Before starting the main body of this article, let me say a few
words for those who have not yet started writing test code. My
favorite tools for testing are JUnit for
Java and DUnit for
Delphi. I use Ant for Java
or Want for Delphi
to tie my test suites together so that I can run large numbers of test
at one time. C# developers use NUnit and some C++ programmers use CppUnit.
For further information on the basics of creating test suites, follow
the links found in this paragraph, or see my Java article on using JUnit.
Please remember that this article is not a broad
description of testing in general, but rather a discussion of one
particular benefit I believe that testing can produce. The main benefit
to be derived from testing your code is increased robustness and
reliability.
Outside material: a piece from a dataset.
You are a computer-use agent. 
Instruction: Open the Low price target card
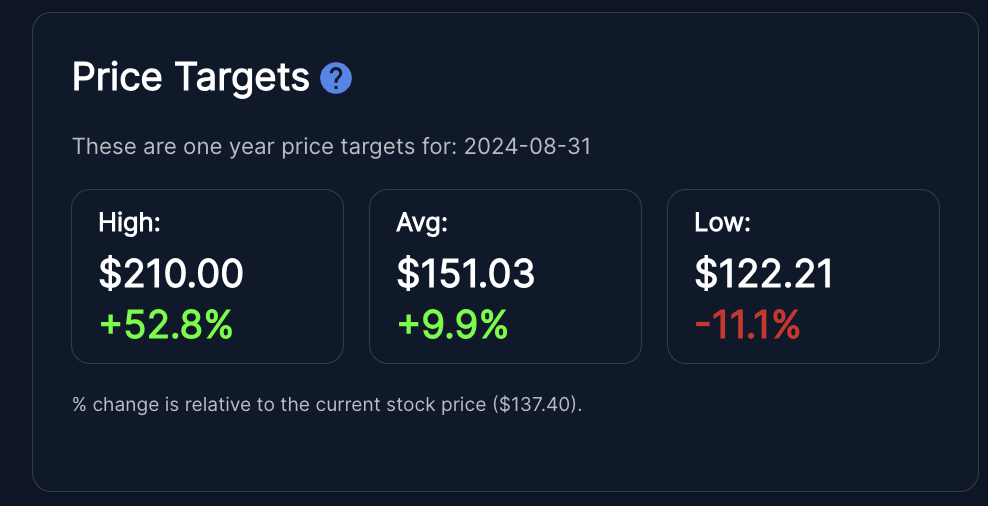click(x=803, y=277)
I'm taking that much for granted, and instead going after a
related subject which I hope some readers will find useful or
informative.
The code and theory shown in this tip applies equally to the C++,
C#, Delphi and Java languages. I have striven to keep the text found
here as short as possible, so that you can read this tip in just a few
minutes.
A Modest Proposal
The controversial formulation used by the most "extreme" advocates of
testing suites runs as follows: "Before you write a new class or
method, first create one or more routines for testing it." I'll
confess that I rarely follow this recommendation to the letter, but
nevertheless I like the spirit it fosters.
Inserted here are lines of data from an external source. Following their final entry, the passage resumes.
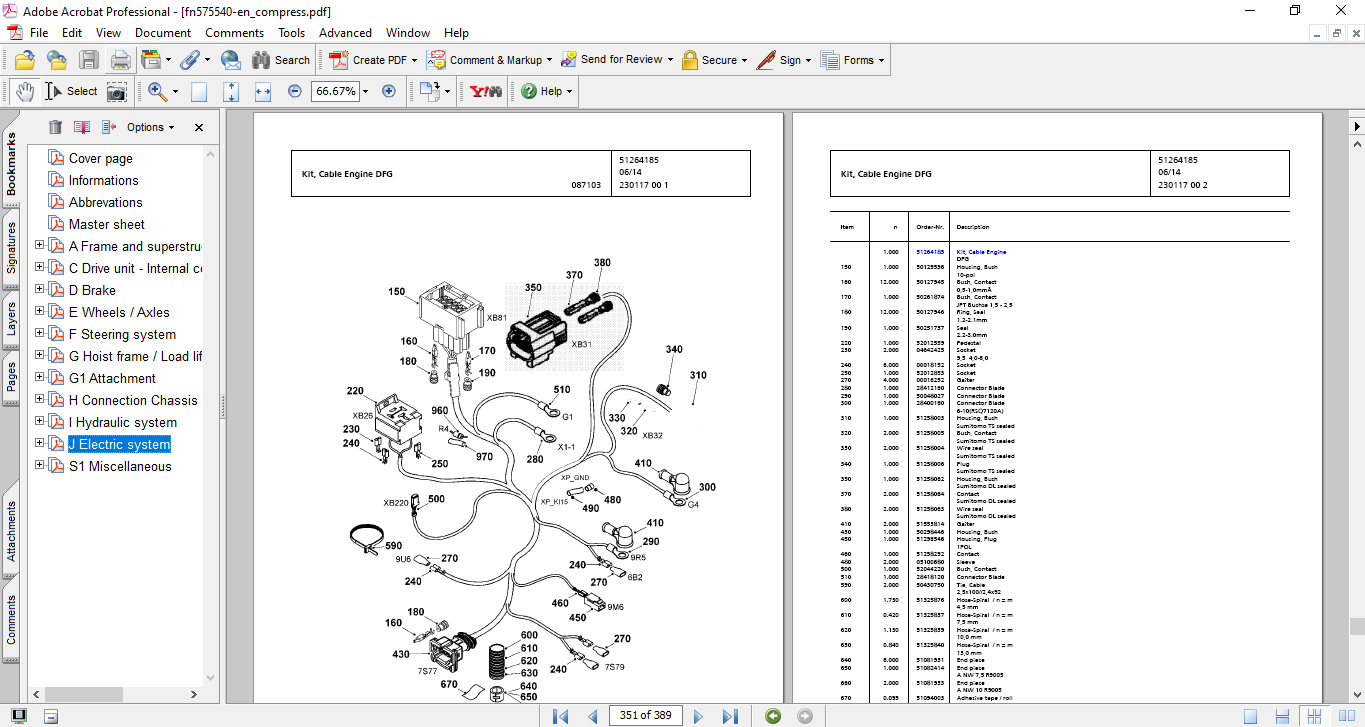Click the Create PDF button
The image size is (1365, 727).
[372, 60]
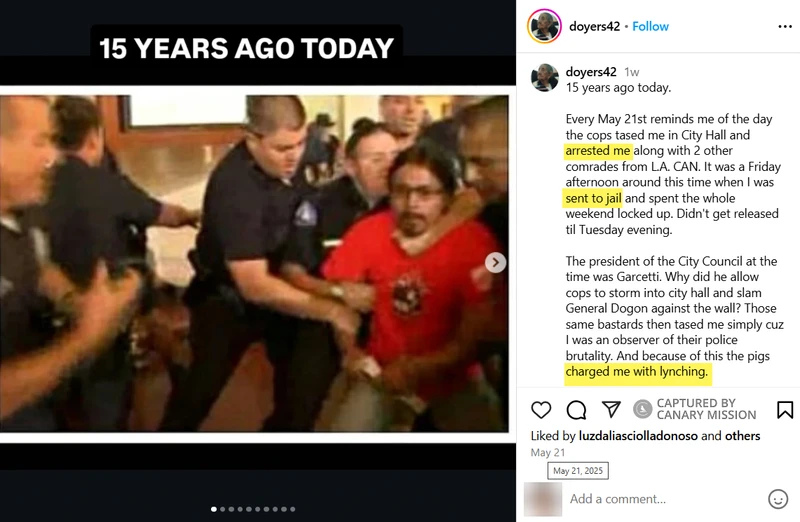Open comments via speech bubble icon
The width and height of the screenshot is (800, 522).
(x=576, y=410)
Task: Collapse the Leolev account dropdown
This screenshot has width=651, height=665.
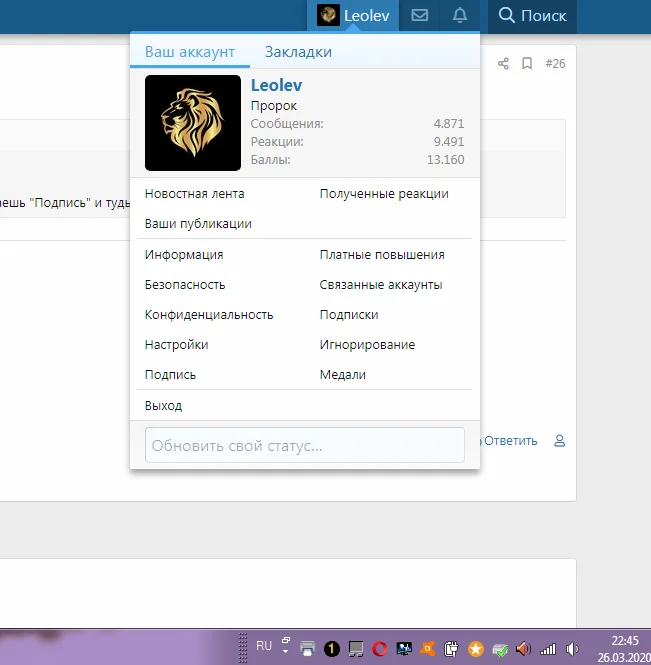Action: pos(357,15)

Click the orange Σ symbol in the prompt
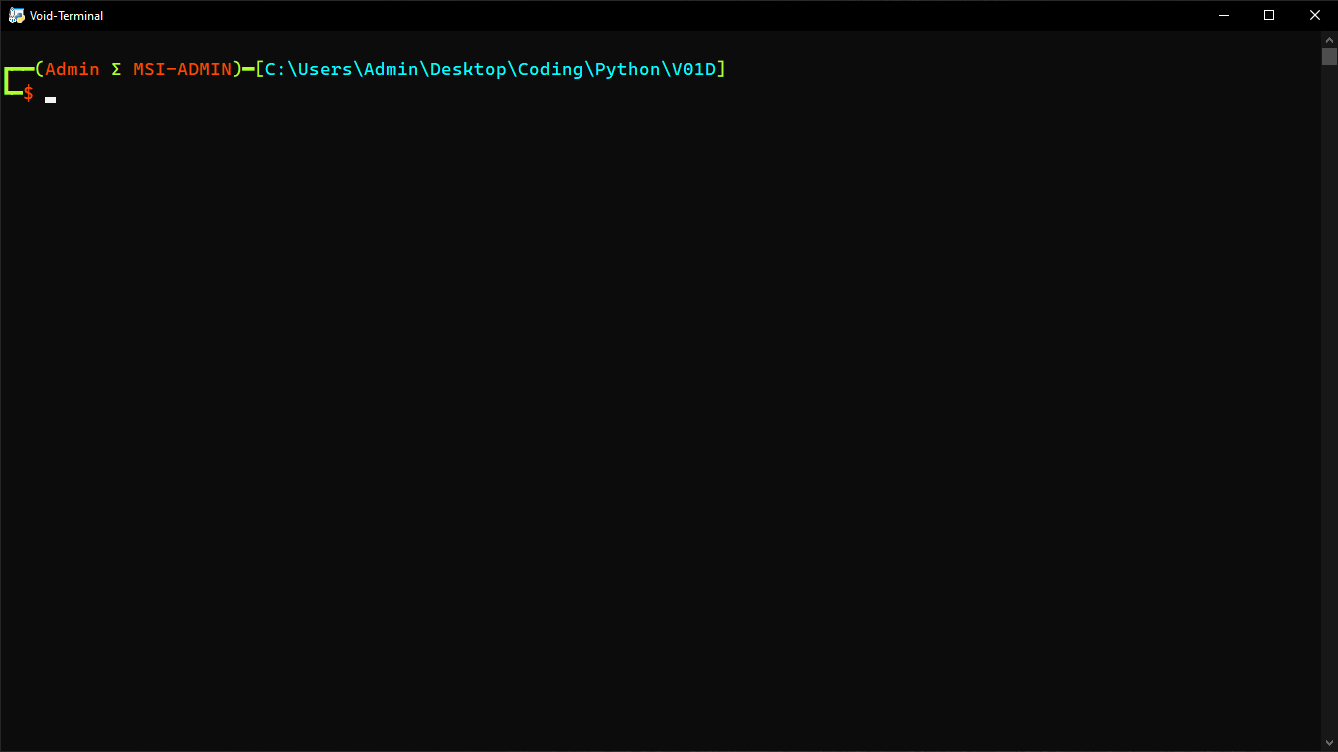coord(116,69)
Suppose you are given an assignment to write code that will open a
file, parse its contents, and then return certain pieces of information
from that file. According to the radical proposition listed in the
previous paragraph, the first thing you should do is write one or more
tests. That is, you first write code for testing your real code, then
you write your real code and run the test suite to see if it works.
Such a proposition goes against the grain of most programmer's
instincts. If we have a job to do, we want to first write code that
accomplishes the task before us. We want to go away to that quiet place,
pound out the code that will dazzle our peers and impress our
superiors, and return in a matter of hours covered with glory. But our
radical formulation of the testing theory says that we should first
write code that will test the code that we are about to create. To most
of us, this seems like an impediment, like a step backwards rather than
a step forward. But let's take a moment to consider why testing of this
kind might be useful.
Create Small Easy to Test Classes
The argument in this tip is simply that writing lots of tests
can help you create appropriately granular, easy to understand, robust
classes that tend to be easily reusable. There is no room in this tip to
explain in detail why I think such classes are worth creating.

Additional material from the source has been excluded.